A study committee is combing through the pros and cons experienced as other states implemented their lotteries. As MPB's Ezra Wall reports, the group's findings will be thorough, but will not include an official recommendation.
Mississippi is one of seven states without a lottery. It was prohibited by the state constitution until 1992, when voters rescinded the portion of the law that stood against it. Since that time, no legislature has enacted a state lotto. Vicksburg Mayor George Flaggs was in the legislature during most of that time. He says the committee is examining the issue deliberately.

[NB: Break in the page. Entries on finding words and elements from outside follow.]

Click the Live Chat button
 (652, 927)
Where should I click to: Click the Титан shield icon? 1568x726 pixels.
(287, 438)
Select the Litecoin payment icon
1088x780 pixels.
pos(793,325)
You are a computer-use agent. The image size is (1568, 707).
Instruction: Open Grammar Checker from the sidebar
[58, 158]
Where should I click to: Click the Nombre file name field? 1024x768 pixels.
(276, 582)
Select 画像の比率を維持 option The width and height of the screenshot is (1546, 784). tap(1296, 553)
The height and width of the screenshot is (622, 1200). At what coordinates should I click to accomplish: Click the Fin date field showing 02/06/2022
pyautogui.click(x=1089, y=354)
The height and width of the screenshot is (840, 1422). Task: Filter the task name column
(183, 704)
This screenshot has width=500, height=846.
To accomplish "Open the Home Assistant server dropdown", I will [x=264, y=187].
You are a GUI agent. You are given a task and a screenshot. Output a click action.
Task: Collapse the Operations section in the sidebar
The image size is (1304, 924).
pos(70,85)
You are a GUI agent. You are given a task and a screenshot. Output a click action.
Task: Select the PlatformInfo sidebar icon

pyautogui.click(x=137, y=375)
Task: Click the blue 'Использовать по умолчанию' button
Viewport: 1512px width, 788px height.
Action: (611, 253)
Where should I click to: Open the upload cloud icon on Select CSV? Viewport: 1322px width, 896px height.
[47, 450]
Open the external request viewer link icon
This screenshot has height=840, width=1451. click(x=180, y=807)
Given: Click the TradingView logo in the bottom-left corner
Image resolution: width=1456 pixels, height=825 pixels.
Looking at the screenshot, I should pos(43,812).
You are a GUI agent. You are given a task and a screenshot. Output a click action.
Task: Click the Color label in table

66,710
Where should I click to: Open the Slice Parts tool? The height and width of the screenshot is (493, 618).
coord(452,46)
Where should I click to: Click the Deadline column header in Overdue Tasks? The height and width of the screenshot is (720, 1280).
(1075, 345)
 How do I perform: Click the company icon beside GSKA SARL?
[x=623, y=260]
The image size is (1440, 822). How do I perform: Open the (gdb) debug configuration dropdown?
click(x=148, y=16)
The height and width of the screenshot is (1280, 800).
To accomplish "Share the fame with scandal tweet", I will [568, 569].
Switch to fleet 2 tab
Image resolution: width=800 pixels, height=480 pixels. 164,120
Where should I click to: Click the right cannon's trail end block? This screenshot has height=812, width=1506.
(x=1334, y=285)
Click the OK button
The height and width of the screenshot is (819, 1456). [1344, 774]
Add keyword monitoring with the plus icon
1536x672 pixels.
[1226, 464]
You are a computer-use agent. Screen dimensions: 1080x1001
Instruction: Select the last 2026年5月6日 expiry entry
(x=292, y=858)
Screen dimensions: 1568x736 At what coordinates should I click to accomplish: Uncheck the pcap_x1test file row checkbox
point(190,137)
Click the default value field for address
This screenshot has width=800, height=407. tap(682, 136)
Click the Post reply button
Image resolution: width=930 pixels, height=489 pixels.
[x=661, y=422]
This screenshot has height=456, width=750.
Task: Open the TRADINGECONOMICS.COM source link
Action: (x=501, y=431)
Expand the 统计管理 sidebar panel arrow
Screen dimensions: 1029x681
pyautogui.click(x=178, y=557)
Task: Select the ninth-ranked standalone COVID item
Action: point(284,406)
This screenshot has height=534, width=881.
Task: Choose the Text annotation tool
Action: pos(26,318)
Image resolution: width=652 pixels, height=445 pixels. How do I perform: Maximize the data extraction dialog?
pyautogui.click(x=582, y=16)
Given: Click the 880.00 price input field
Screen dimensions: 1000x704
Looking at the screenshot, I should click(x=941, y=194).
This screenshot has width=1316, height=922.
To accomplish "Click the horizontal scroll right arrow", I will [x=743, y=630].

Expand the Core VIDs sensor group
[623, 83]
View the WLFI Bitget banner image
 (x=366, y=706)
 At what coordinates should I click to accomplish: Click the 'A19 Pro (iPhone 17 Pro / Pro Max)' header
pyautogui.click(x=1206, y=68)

"We went to Louisiana, we went to Arkansas, and we looked at Wyoming and Nebraska," says Flaggs. "He's looking at bringing in the mental health agency, he's talking in religious communities, he's talking about bringing in the gaming community, so everybody will have some input in this."
At yesterday's meeting at the State Capitol, the 9-member study committee looked at how lotteries were implemented in five states, including Louisiana and Arkansas.
The study committee is chaired by Republican Representative Richard Bennett of Long Beach. He says after the study is concluded, one thing his committee will not do is make an official recommendation.
"We're going to have one more meeting and then we should have our final product about six weeks after that," says Bennett, "but again, there will not be a recommendation for or against the lottery. It will just be facts about the lotteries."
Of the states observed by the committee, four of them made tens of millions of dollars in 2015. Wyoming did not pull the winning ticket that year, losing half a million dollars.